### Requirement
Copy out the lines of the material beginning with the line that contains "Task: Select the Pan axes tool" and continuing to the end of the material, with both ends included. Leave out the pictures.

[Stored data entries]
☆ ☆ ☆ ☆

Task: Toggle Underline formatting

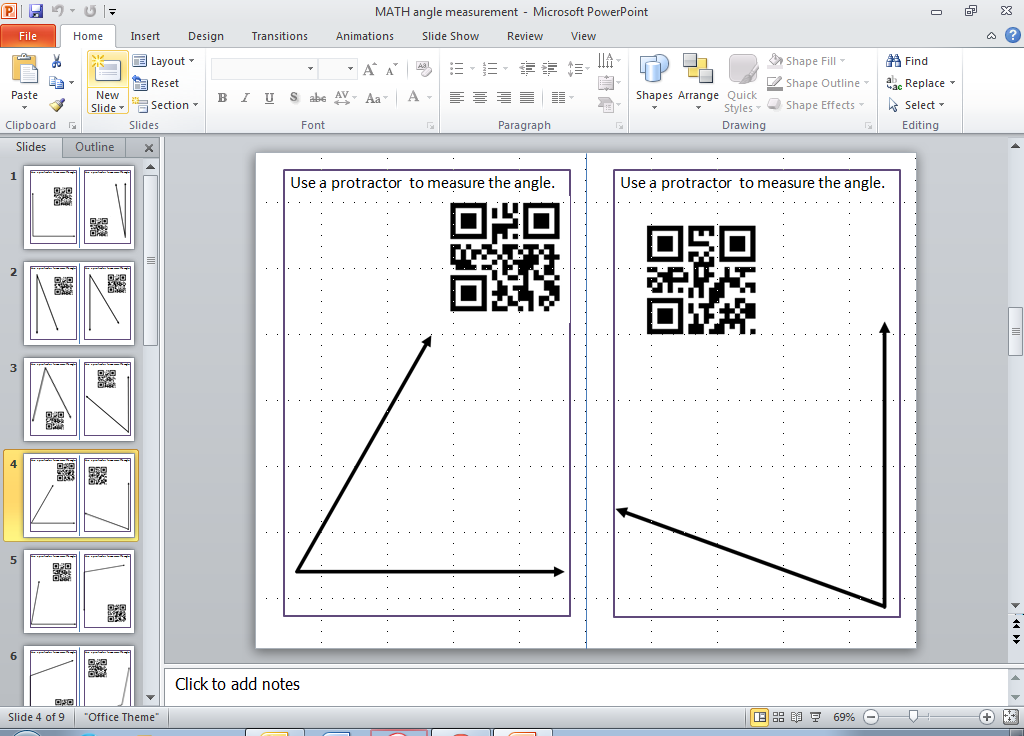Action: [x=269, y=98]
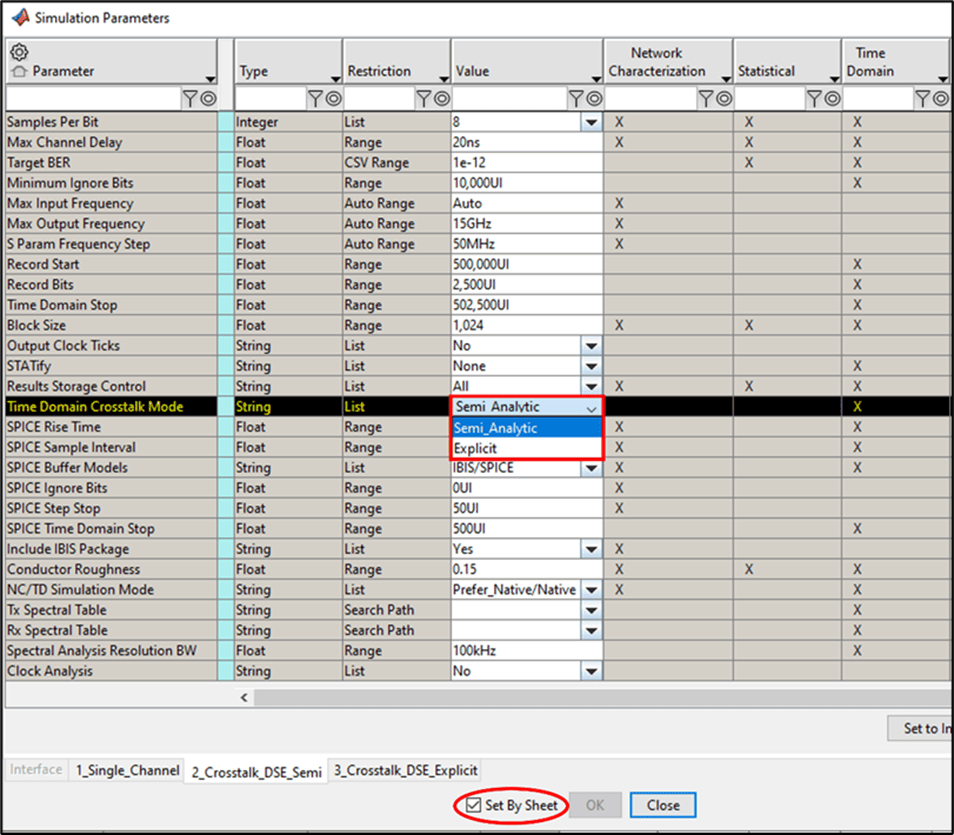Expand the STATify value dropdown
The height and width of the screenshot is (835, 954).
(x=591, y=366)
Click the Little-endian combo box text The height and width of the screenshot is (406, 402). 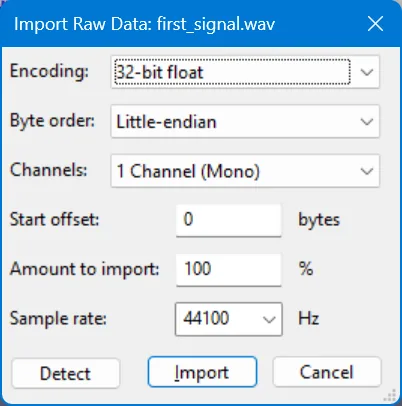click(166, 122)
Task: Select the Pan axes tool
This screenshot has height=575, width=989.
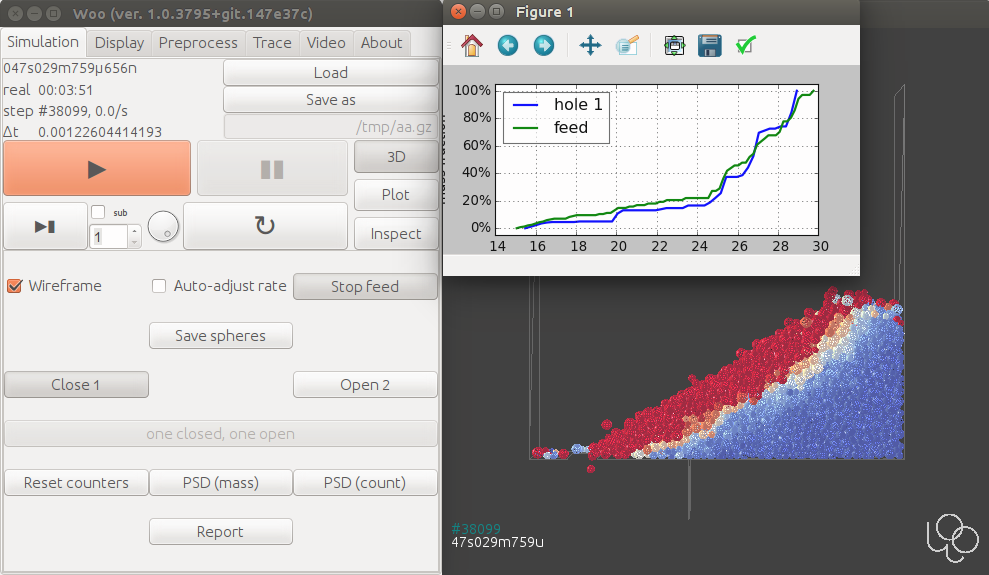Action: point(590,45)
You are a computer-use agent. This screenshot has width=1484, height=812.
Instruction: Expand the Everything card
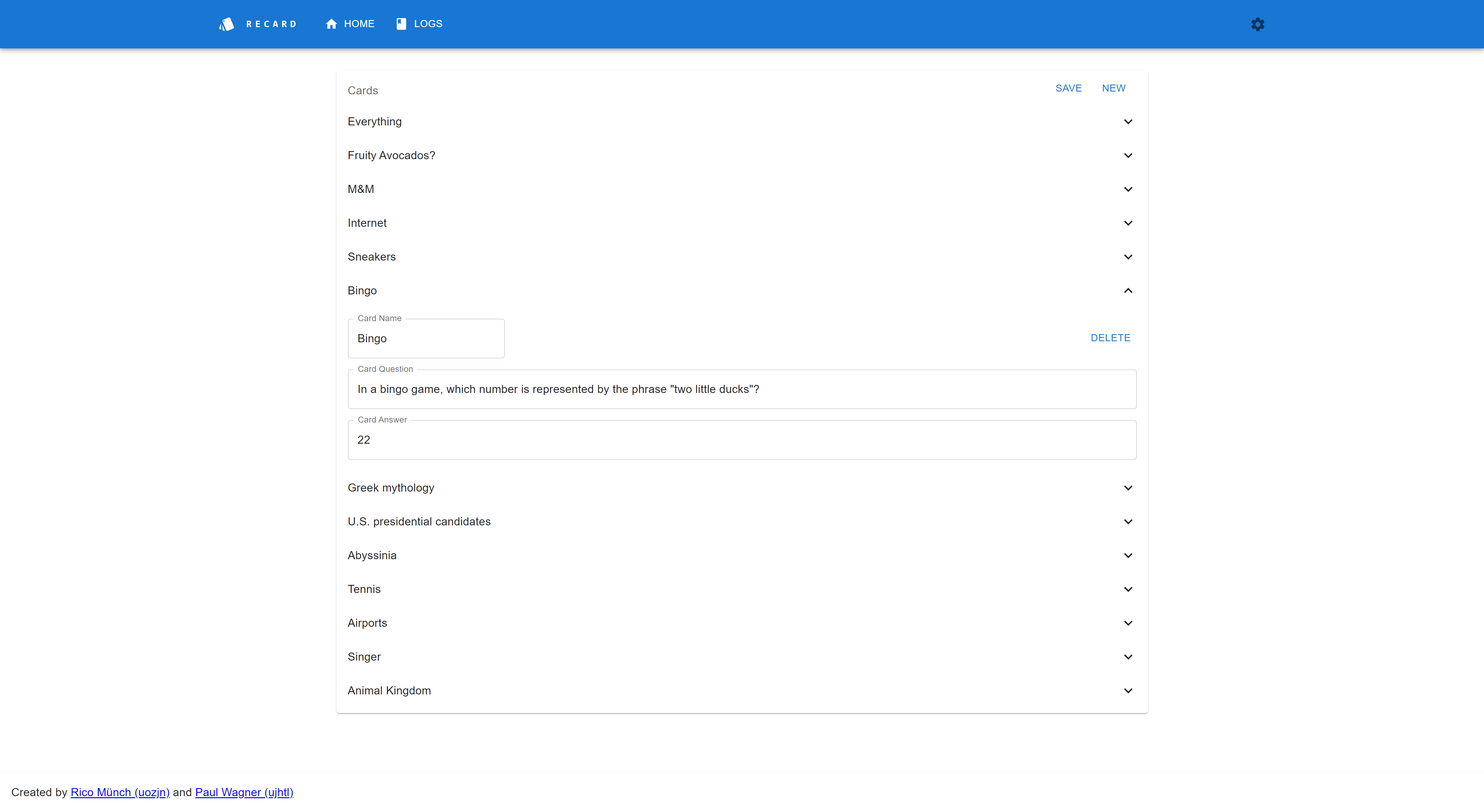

☆ ☆ ☆ ☆

### Solution to this problem
Task: Select the Pan axes tool
This screenshot has height=575, width=989.
Action: point(590,45)
You are a computer-use agent. This screenshot has width=1484, height=812.
Instruction: Expand the Everything card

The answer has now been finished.